キュルケは本を読んだままのタバサを抱えると、ルイズとサイトが木箱の上の蓋をギシッと持ち上げた。
木箱の中は最近使われた様で、中には布に巻かれた1メイル程の棒状の物が入っていた。
「サイト、どう思う?やっぱりこれかしら?」
「まあ、流れ的にそうだろうよ。
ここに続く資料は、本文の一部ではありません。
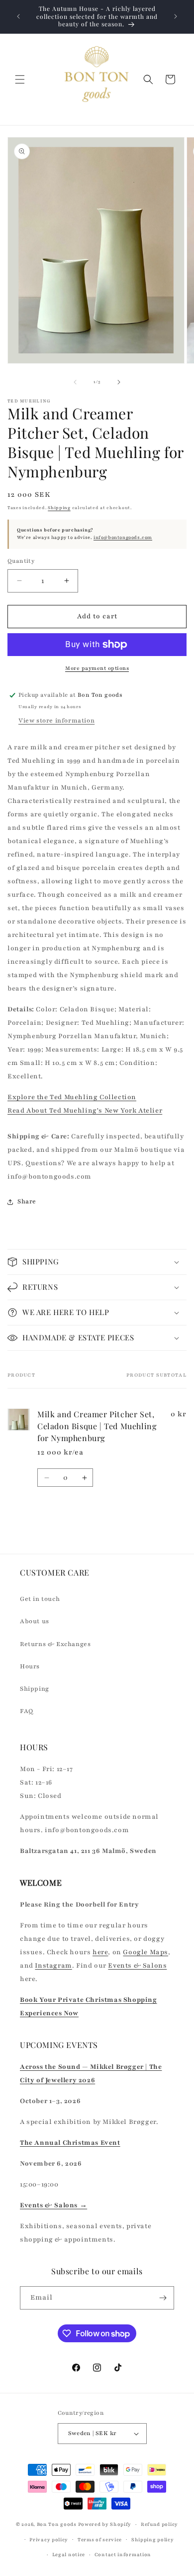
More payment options (97, 668)
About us (34, 1621)
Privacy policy (48, 2539)
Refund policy (159, 2524)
あのオスマンのじっちゃんが言ってた特徴とかぶってるし...」
サイトとルイズが布に巻かれたものを見ている横で、タバサを胸に抱えたキュルケが口を尖らせた。
「ちょっとぉ、何いつまでもそのままにしてるのよ?ホントに破壊の杖かどうか確認しなくちゃ!早く布取っちゃいなさいよぉ~」
「うるさいツェルプストー!!」とルイズが言う間に、サイトは巻かれている布をクルクルと取り払った。
キュルケ、ルイズが木箱の中に視線を集中させる中、布が外された先端部から次第にその形が見えてきた。
「・・・・・・こ、これが破壊の杖?ずいぶんと変な形をしてるのね」
「・・・・・重そう」
「でも、間違いないわよ?あたし、宝物庫を見学した時に見たもの」
ルイズら三人娘が、木箱に納まる奇妙な形をした杖をジロジロと見る中、サイトにはまさかというべき衝撃を受け、驚きの表情を浮かべた。
「ま、マジかよ...これって......」
本やテレビの中でしか見た事はないが、その形をしたモノは間違いなく「自分の世界」のモノ...それは
「・・・・・・ロケットランチャー?」
「え?」
サイトの背後から、木箱の中にあるモノの名前が飛び出した。
サイトがすぐに後ろを振り向くと、未だに黒いオーラを立ち昇らせるジョルジュがそこに立っていた。
サイトは立ち上がると、ジョルジュの方へ一歩近寄った。
「今、なんて...」
ゴゴゴゴゴゴゴメキメキメキッ!!!!!!
サイトがジョルジュに尋ねる前に、木の折れる音と、土が盛り上がる轟音が響き、サイトの声を遮った。
ルイズ達が音のする方へ眼をやると、森の奥で木よりも高い土の山が出来、やがて枝や草を混じらせたゴーレムへと変形していった。
ルイズ達の緊張感が一気に高まった。
「ゴーレム!!ということは土くれのフーケがこの近くに!!?」
ルイズの声に、キュルケがすかさず反応する。
「でしょうね!!だけどなんでこんなタイミングで...ってちょっと!!こっちに向かってくるわよ!!?」
キュルケの言葉通り、ゴーレムは木々を倒しながらルイズ達の方へ近づいてきていた。
サイトはすかさずデルフリンガーを構え、ルイズ達も杖を構えるが、サイトの肩が後ろからポンっと掴まれた。
何事かとサイトが振り返ったが、一瞬、彼はホントに異世界に来たのだなと確認することになる。
そこには...
「ルイズタチハハナレテルダヨ」
人ならざる者が立っていた。
ゴーレムが現れたのが合図であるかのように、ジョルジュの周りを漂うオーラはピタッと止み、代わりに漂ってきた「殺気」にルイズはおろか、あのタバサさえも杖を持つ手を震わした。
その時の状況を、当時その場にいたKさんは語る。
「ええ、目の前にフーケのゴーレムが迫ってるんですけど、そちらには全く恐怖はないんですね。それよりも皆思ったと思いますよ。『フーケ終わったな』って」
全員が(ジョルジュに)固まる中、ジョルジュは破壊の杖の入っている箱を跨ぐと、腰に差している杖を引き抜き、小声でルーンを唱え始めた。